Se echa el pelo detrás de los hombros, guarda el libro en la cartera, toma aire, se levanta etérea y empieza a caminar hacia la vereda. El vestido hindú se mueve con pasos de viento urbano, rojizo y liviano le roza las piernas delgadas a lenguas de tela fresca.
Un tipo en una bicicleta pasa rápido, sin mirar, sin verla, la rueda delantera casi toca su pie a punto de apoyarse en la calle. Ella lo corre en una reacción refleja, sorprendida espera un minuto antes de volver a cruzar.

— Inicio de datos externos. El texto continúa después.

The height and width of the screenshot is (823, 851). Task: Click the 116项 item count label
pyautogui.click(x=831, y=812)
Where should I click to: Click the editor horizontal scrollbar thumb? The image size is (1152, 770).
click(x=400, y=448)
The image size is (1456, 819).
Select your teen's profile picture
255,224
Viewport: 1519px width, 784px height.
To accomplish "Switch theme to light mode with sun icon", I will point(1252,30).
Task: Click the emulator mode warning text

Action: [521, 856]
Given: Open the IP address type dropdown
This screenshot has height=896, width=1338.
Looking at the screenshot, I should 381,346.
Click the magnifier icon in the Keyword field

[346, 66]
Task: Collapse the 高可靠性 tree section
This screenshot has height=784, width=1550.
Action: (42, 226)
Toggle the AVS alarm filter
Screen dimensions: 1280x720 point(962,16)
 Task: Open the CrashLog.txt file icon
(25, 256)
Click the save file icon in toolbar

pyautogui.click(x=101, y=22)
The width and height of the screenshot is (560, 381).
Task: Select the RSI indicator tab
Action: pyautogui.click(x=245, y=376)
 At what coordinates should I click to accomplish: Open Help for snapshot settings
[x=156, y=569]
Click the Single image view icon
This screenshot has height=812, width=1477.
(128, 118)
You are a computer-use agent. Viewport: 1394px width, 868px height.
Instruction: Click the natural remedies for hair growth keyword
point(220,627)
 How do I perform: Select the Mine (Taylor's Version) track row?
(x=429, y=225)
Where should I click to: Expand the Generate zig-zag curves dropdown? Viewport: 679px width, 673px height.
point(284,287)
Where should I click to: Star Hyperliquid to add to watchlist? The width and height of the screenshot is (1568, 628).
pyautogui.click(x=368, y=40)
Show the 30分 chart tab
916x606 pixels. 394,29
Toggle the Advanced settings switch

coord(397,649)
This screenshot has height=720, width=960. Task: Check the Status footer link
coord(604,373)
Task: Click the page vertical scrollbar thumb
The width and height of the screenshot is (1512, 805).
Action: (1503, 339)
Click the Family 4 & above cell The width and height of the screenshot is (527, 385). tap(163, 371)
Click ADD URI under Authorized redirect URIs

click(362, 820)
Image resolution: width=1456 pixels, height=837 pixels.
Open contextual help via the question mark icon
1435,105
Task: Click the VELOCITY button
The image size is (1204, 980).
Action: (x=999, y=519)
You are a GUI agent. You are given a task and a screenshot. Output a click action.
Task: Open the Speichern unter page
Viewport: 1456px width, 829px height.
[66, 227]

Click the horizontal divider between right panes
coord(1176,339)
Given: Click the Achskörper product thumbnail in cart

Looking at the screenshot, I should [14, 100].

Luego avanza sobre la calle con el semáforo a su favor. Enfrente, un señor con bastón levanta sus pies con esfuerzo y dos chicos con uniformes escolares ríen escandalosamente, cargados con mochilas enormes y zapatos nuevos. Caminan hacia la vereda, cruzándose con ella de la forma en que uno cruza la calle un día cualquiera, sin reparar en nada en particular, con la cabeza en lo que sigue, Diego y el ojo morado, María Eugenia y ojalá haya preparado mate porque me muero por tomar uno ya mismo, Mauricio y su mala cara de lunes. Cuando le faltan tres pasos para subir de nuevo a la vereda, un taxi cruza sin frenar y la tira.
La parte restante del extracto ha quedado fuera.